VICE: My main takeaway with Dog Eat Dog was that these are unlikeable and sort of pathetic characters, yet they’re compelling to watch.
Paul Schrader: You know, you don’t like these characters, but you like watching them, and that’s because of the charisma and life experience of Nic Cage and Willem Dafoe. They know how to do that, they know how to make themselves watchable.

What’s your attraction to unlikeable characters? That’s a theme in a lot of your films.
Those to me are the most interesting characters. Characters with flaws that you like for the wrong reason or dislike for the wrong reason—some disconnect in there that makes it a more interesting experience for the viewer. If everything lines up one to one, good person does a good thing and you feel good about it, that’s not very interesting.

Are there redeeming aspects of these characters? There’s a scene with Willem Dafoe where he gets into that a bit.
I believe in redemption, I do. But it takes a lot of baby steps. Over the ending credits, I play this Porter Wagoner song “Satan’s Got A River,” and that’s how I saw these guys: they’re swimming in Satan’s river. And they’re never going to make it across.

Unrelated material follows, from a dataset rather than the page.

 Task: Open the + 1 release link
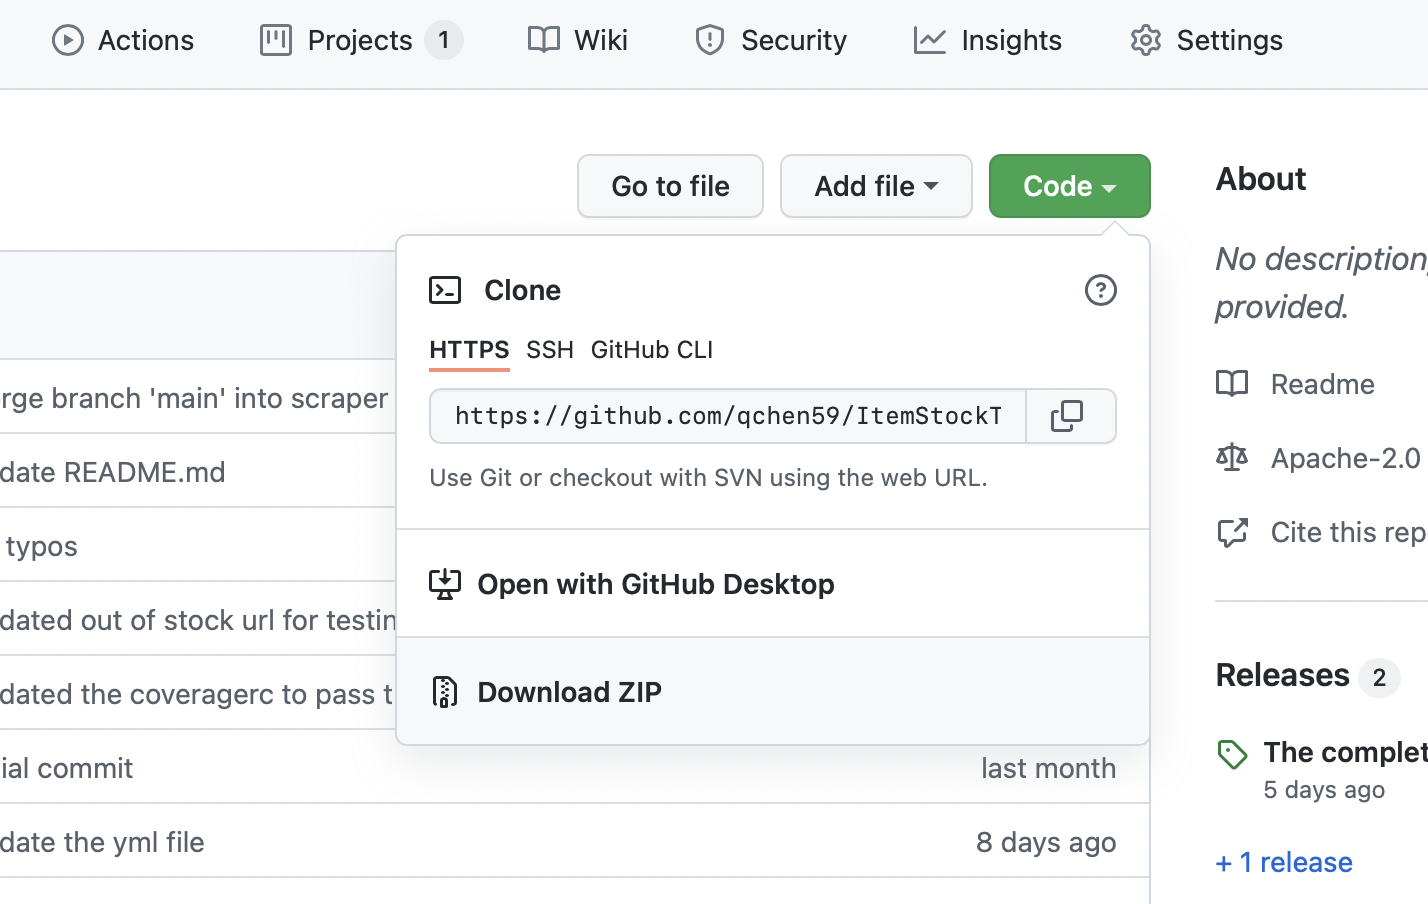[1283, 862]
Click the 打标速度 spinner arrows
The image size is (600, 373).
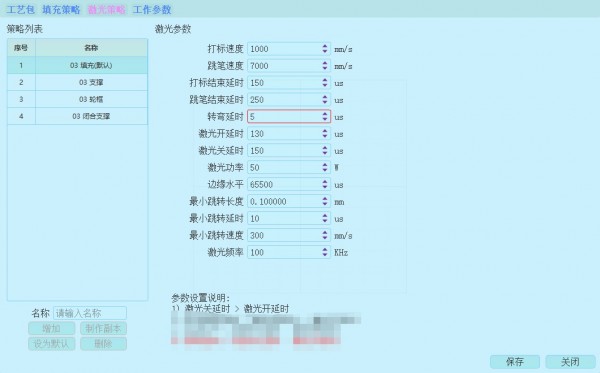pos(325,49)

What’s the deal with the Humphrey Bogart fixation in Nicolas Cage’s character?
That whole Bogart thing, that’s not in [Edward Bunker’s original] book. In fact it wasn’t even the script.


Image courtesy of RLJ Entertainment

So that’s a Nic Cage thing?
Well that’s an interesting story: He was doing this sort of Bogart schtick, and I didn’t care for it much, but I didn’t want to pick a fight with him, I knew I could cut around it. As we started getting to the end of the film, he said, “I don’t know how to do this scene with the black couple. I don’t get it. Why am I still alive? What’s this scene about?” And I said to him, “I don’t know, maybe you’re not alive, maybe you’re dead.” Then when we were reading it on the set, all of a sudden he started doing the thing as Humphrey Bogart. And I said, “Whoa, whoa, what’s this all about, Nic?” And he goes, “Well you said maybe he’s dead, and if he’s dead he could be Humphrey Bogart couldn’t he?” And I said “Yeah, but we don’t have time to shoot it two ways. If we do this we’re stuck with it.” And he said, “Well, you’ve been saying for weeks that we’ve got to be bold, and this is bold.” And I said, “Yup, it is bold. Let’s do it.”

Speaking of Cage, I’m a big fan of his work because he’s such a compelling and varied and amazing actor. This is your second time working with him, so what’s that relationship like?
He’s hyper professional, works a lot, extremely prepared. He makes you think from time to time that he’s doing something spontaneously, when in fact you realize either then or later that it’s been thought about a lot by him, and calculated. If another actor with him isn’t prepared, he has very little tolerance for that. Now, he used to have kind of a wild personal reputation, and then it started about ten years ago that he married, I can’t remember her name, [Alice Kim], that he came down enormously. He stopped drinking and going out so much, and became a much more private person. But now they just broke up, so who knows what the next chapter is.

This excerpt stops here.